Es gab noch Rettungsmanöver, die zu segeln bzw. fahren waren und irgend wann ein gemeinsames Abendessen in der Marina Rubicon. Die Rückfahrt nach Porto Callero sollte in die Nacht fallen, damit wir zum einen noch Rechtzeitig zum Feiern wieder in der Kneipe sein konnten, allerdings machten alle Bars Corona-bedingt auch um 22:00 zu.

In der Nacht durften wir wieder peilen, mussten bestimmte Positionen auf der Karte anfahren und durch Peilungen bestätigen, Leuchtfeuer anhand von Kennungen identifizieren und abschätzen wann wir wieder im Hafen sind. (Nicht zuletzt auch wegen unserem Ausklang)

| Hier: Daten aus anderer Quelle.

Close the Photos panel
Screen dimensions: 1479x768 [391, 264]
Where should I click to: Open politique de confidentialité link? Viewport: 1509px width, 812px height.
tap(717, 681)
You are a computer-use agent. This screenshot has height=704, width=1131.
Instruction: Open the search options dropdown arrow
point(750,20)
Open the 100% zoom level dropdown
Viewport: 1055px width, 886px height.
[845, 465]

Da Hubi am Tage bereits angelegt hatte, war es bei mir dann in der Nacht so weit, dass ich unsere Yacht rückwärts in die Box bringen und fachgerecht festmachen durfte. Auch hier wieder wichtig, Rollen verteilen, klare Aufgaben geben, vorab durchsprechen, etc. und nachdem der Motor dann aus war, und wir der Reihe nach bei Stephen zum Debriefing unter Deck erschienen waren, konnten wir und dann auch auf das Bier in der Bar freuen.

Clemens hatte das Debriefing entsprechend angekündigt, als ein sehr umfassendes, wertschätzendes und tiefgreifendes Feedback-Gespräch. Bei mir war es das kürzeste, das ich bis dahin hatte. Stephen meinte nur „Michael, you passed with flying colors“ und gratulierte mir. Jetzt war ich zum einen erleichtert, da ich bestanden hatte, aber auch ein wenig enttäuscht, da das ausgiebige Feedback sehr kurz ausgefallen ist. Aber im Laufe des Abends kam dann auch Stolz und Freude dazu, denn das war schon ein verdammt dickes Lob von einem professionellen Captain.

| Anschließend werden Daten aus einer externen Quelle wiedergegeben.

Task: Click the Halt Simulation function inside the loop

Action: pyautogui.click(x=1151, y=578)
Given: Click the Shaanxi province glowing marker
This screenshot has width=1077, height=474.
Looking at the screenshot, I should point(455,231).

Zum Glück haben unsere Freunde und Kollegen, die keine Prüfung hatten, genügend Bier eingekauft. Denn das Intermezzo in der Bar war entsprechend kurz, da wir fast genau zur Sperrstunde erst ankamen. Aber die last Orders haben wir noch loswerden können, sind dann aber schnell wieder zurück auf das Boot noch ein wenig zu feiern. Aber auch nicht zu lange, denn am anderen Morgen sollten unsere beiden Kollegen ja ein ähnliches Programm genauso erfolgreich absolvieren.

der Morgen danach …

Hat es sich gelohnt? Da muss ich mit einem ganz klaren „Ja“ antworten. Neue Kollegen, ein neues Revier, eine neue Situation, u.s.w. Ja, es hat sich gelohnt. Ich selbst habe mich in diesen Jahre weiter entwickelt und viel dazu gelernt.

Es ist zwar in gewisser Weise ein Schlusspunkt. Doch der Weg dorthin, ist mindestens genau so wichtig, wie einprägsam und erfüllend gewesen. Am Ende die Bestätigung zu bekommen, eine der anspruchsvollsten Prüfungen der Branche mit Bravour bestanden zu haben, lässt einen schon ein wenig „wachsen“. Ich blicke heute gerne darauf zurück, fast ein Jahr danach und ich bin emotional gleich wieder dort und würde gerne einfach immer weiter machen …

Deswegen freue ich mich auf die neue Saison. Aktuell gebe ich bereits wieder Skippertrainings, Online-Seminare und hoffe noch auf viele Törns, bei denen ich meine Begeisterung an meine Mitseglerinnen und Mitsegler weiter geben kann.